((

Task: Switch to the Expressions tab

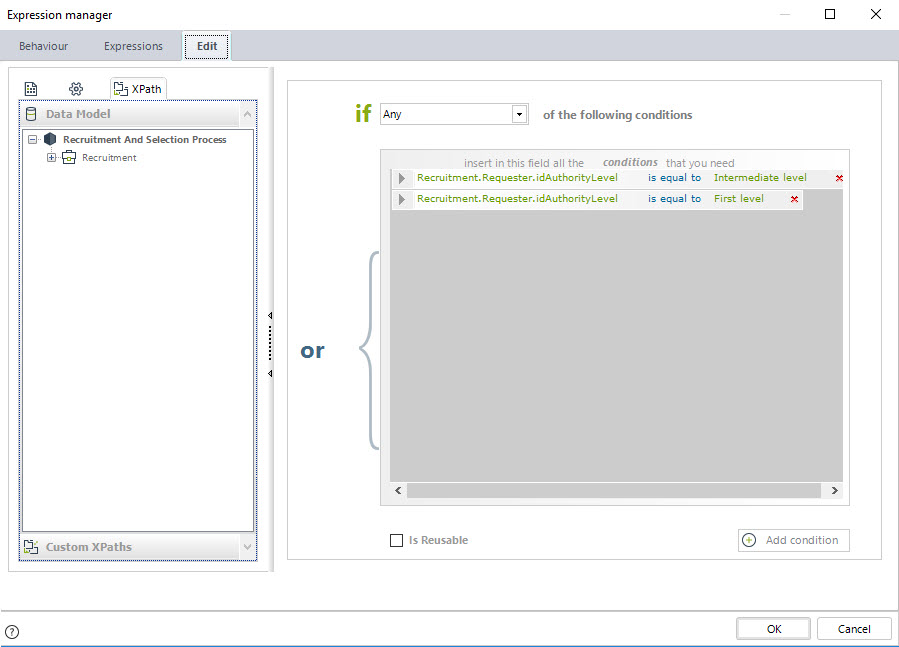Action: [133, 46]
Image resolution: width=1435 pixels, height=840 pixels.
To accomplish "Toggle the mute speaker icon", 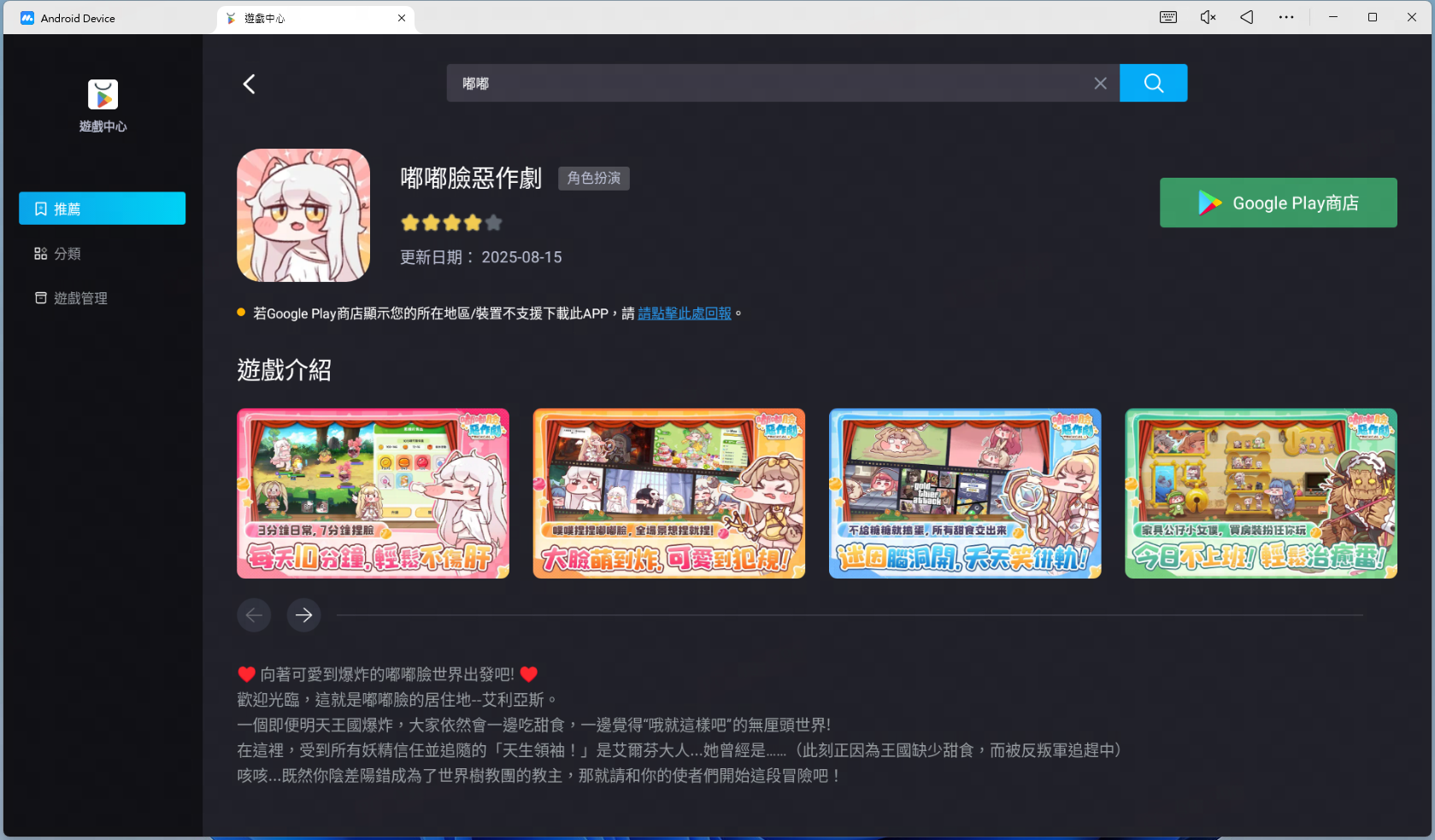I will 1208,17.
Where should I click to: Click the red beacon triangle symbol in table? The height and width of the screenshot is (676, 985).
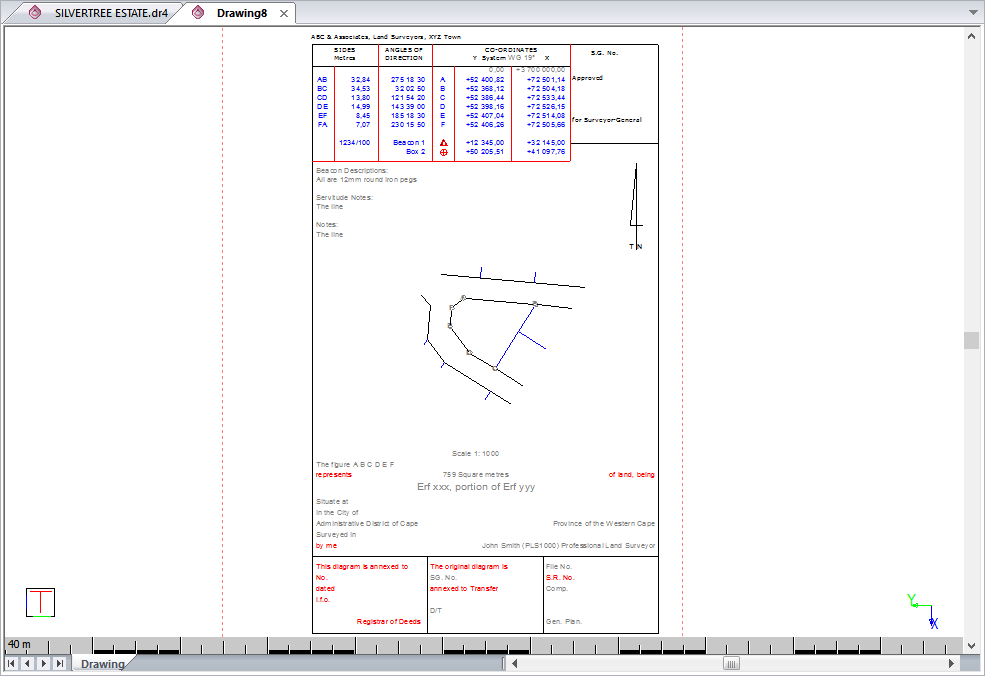444,143
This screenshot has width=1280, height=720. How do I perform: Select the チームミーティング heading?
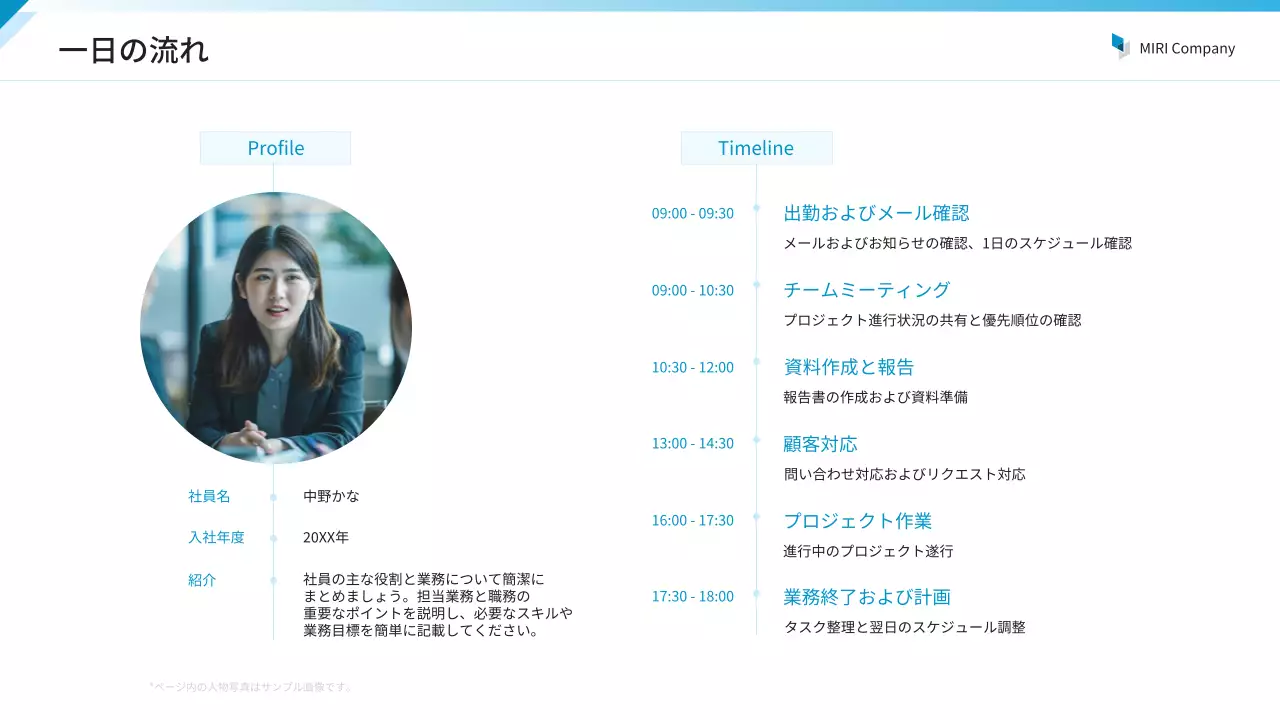click(866, 290)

))

**TASK TO CARRY OUT:** Write out the rows word for word, beginning at the line that contains "Where should I" and stopping after the last line of the rows. Omit the pictures from your answer.

**RESULT:**
Where should I click to: Click the red beacon triangle symbol in table? The height and width of the screenshot is (676, 985).
444,143
This screenshot has width=1280, height=720. How do I perform: Select the チームミーティング heading?
click(866, 290)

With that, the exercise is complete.